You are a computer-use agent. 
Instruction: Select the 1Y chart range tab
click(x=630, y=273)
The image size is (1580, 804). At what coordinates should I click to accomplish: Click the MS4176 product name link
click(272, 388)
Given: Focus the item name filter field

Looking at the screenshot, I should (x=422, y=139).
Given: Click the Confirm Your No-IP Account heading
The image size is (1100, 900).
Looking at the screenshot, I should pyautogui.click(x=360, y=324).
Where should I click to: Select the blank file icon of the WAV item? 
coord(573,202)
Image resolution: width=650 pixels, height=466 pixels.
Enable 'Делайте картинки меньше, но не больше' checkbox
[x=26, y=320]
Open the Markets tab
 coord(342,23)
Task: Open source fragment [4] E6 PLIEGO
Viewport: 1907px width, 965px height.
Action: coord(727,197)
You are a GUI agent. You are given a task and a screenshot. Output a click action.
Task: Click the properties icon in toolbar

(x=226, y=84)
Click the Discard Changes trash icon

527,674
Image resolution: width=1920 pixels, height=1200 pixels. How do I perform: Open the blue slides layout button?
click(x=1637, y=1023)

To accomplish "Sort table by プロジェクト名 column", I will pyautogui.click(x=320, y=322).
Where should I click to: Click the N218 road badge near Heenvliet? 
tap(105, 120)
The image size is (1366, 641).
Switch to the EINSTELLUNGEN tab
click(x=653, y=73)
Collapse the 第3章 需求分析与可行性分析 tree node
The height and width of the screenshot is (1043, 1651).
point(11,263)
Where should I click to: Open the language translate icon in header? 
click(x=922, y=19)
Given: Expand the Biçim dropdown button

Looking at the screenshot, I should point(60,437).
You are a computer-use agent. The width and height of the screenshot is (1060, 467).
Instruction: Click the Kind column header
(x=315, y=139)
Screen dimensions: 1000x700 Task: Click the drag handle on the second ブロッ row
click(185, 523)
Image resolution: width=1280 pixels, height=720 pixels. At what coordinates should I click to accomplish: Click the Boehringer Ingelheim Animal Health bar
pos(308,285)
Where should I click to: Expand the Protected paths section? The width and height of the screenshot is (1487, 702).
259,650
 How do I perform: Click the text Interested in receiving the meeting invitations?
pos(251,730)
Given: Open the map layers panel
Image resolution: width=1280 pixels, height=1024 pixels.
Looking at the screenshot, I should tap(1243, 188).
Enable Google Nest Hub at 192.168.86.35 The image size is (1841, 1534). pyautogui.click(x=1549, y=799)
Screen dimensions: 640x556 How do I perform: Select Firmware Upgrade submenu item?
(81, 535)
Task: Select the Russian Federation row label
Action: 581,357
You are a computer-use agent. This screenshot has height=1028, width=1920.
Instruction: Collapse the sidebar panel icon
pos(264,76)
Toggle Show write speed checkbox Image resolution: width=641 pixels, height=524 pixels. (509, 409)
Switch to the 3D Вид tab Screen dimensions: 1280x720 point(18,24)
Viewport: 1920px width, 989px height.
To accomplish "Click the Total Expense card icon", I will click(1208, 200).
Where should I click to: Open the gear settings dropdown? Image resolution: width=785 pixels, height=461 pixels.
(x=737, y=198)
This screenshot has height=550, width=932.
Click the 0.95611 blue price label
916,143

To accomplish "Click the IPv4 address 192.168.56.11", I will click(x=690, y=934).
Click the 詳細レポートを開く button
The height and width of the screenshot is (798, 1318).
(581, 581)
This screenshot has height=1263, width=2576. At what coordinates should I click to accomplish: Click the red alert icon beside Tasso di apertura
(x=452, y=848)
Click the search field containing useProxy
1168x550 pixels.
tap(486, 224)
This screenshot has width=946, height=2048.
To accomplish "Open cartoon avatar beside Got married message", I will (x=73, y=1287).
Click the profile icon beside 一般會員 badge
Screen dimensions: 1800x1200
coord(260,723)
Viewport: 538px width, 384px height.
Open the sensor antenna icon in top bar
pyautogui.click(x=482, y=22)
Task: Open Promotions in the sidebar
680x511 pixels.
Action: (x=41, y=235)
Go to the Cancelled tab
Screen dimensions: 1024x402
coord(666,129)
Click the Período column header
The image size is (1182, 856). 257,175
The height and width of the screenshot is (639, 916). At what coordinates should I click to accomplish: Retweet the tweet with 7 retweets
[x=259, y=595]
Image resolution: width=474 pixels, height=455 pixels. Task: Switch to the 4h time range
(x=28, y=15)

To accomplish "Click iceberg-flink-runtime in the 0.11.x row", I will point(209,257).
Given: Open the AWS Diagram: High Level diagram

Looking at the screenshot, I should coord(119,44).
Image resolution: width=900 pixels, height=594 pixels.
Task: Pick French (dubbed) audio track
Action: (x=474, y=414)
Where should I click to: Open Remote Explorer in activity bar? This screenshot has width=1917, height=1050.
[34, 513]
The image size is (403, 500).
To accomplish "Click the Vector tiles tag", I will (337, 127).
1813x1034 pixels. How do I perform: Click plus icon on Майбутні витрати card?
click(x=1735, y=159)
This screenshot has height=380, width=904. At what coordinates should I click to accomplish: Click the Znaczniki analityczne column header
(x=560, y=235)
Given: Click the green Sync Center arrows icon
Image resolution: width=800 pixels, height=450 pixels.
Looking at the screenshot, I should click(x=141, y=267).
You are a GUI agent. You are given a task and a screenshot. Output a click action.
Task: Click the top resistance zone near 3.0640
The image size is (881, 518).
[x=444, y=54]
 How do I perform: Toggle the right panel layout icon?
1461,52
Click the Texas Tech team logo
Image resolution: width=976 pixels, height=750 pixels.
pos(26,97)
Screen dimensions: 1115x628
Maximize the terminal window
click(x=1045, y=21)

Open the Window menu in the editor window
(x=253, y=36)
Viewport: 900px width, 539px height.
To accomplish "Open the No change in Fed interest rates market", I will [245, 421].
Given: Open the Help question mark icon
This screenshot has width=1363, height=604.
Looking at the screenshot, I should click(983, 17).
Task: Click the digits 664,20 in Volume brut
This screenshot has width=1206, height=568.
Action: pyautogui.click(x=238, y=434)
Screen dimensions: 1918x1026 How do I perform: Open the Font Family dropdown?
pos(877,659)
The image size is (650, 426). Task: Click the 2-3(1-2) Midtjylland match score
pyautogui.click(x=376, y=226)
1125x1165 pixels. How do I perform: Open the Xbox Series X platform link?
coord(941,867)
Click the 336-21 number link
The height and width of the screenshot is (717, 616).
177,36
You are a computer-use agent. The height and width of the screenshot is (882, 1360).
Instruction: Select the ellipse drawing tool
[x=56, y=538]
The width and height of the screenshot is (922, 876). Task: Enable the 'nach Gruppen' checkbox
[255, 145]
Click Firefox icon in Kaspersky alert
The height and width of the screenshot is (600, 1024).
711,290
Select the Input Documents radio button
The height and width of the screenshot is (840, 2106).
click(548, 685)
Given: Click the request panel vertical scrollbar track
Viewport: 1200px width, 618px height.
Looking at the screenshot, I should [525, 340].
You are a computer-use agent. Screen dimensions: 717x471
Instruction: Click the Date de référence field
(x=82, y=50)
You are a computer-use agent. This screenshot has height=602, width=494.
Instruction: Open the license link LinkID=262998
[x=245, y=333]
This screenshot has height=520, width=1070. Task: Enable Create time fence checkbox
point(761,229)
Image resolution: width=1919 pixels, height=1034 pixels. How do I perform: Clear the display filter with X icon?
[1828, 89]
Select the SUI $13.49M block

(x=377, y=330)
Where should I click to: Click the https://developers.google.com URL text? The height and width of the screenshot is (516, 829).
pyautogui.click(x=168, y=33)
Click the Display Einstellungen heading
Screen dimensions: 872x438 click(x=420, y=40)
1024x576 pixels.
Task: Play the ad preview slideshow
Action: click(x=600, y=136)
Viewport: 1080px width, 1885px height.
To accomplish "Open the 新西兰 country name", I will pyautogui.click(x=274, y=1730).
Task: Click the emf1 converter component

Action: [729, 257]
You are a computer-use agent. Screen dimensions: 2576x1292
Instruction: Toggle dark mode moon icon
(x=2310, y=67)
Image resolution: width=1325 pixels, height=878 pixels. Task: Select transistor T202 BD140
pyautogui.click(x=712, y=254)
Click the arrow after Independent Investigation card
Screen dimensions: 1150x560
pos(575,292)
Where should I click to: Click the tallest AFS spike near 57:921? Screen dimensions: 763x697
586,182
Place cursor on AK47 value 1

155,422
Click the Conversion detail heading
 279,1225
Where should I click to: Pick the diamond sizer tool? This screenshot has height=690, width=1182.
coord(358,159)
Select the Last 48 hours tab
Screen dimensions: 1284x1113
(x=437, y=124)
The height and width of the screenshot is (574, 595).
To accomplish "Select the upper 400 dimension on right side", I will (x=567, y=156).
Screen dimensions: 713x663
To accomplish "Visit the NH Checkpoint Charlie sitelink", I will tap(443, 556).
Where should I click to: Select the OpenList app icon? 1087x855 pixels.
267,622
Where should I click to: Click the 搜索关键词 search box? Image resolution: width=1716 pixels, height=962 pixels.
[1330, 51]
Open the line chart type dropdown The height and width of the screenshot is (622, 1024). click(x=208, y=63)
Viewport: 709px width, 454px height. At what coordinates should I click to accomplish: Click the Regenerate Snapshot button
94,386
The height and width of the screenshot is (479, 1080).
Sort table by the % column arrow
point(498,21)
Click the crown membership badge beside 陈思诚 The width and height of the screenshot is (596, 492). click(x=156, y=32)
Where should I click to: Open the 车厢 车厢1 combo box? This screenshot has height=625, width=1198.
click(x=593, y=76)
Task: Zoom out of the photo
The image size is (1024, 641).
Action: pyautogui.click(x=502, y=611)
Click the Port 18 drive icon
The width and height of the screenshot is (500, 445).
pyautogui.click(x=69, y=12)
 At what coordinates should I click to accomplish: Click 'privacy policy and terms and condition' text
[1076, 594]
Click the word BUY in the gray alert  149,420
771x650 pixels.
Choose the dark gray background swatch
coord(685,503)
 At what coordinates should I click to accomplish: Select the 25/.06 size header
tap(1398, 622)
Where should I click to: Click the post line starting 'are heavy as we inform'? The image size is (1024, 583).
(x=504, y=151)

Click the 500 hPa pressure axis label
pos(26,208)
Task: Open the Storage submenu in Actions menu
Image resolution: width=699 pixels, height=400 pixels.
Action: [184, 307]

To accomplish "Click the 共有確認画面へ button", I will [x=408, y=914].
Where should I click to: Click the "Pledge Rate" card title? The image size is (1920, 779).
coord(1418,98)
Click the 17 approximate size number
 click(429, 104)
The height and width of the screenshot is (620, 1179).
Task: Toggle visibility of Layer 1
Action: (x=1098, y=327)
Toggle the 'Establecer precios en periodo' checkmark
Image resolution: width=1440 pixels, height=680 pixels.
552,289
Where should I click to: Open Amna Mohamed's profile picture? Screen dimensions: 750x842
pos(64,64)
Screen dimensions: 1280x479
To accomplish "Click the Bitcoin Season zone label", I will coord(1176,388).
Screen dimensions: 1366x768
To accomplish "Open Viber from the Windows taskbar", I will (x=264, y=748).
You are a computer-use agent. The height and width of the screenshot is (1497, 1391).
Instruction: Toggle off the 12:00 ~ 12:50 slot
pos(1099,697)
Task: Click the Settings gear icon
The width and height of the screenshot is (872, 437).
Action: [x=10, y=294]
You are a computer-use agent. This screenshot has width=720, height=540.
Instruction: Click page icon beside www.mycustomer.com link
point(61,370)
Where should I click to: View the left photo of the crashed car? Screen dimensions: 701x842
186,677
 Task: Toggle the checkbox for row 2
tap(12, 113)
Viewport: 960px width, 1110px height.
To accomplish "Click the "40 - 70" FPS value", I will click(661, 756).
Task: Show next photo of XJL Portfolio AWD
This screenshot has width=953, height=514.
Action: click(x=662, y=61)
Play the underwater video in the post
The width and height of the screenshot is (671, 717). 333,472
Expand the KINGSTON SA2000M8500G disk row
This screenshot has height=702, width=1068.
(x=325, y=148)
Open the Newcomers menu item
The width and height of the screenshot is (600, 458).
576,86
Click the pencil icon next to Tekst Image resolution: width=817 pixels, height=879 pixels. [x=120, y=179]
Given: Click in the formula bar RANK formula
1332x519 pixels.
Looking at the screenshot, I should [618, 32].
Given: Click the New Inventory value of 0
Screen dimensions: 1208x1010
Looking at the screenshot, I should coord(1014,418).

-------------------------

▶ **Exercise description**
In the records above, find each line that mentions the string "zone", then copy it.

▶ **Response to the exercise**
Task: Click the top resistance zone near 3.0640
To accomplish "Click the Bitcoin Season zone label", I will coord(1176,388).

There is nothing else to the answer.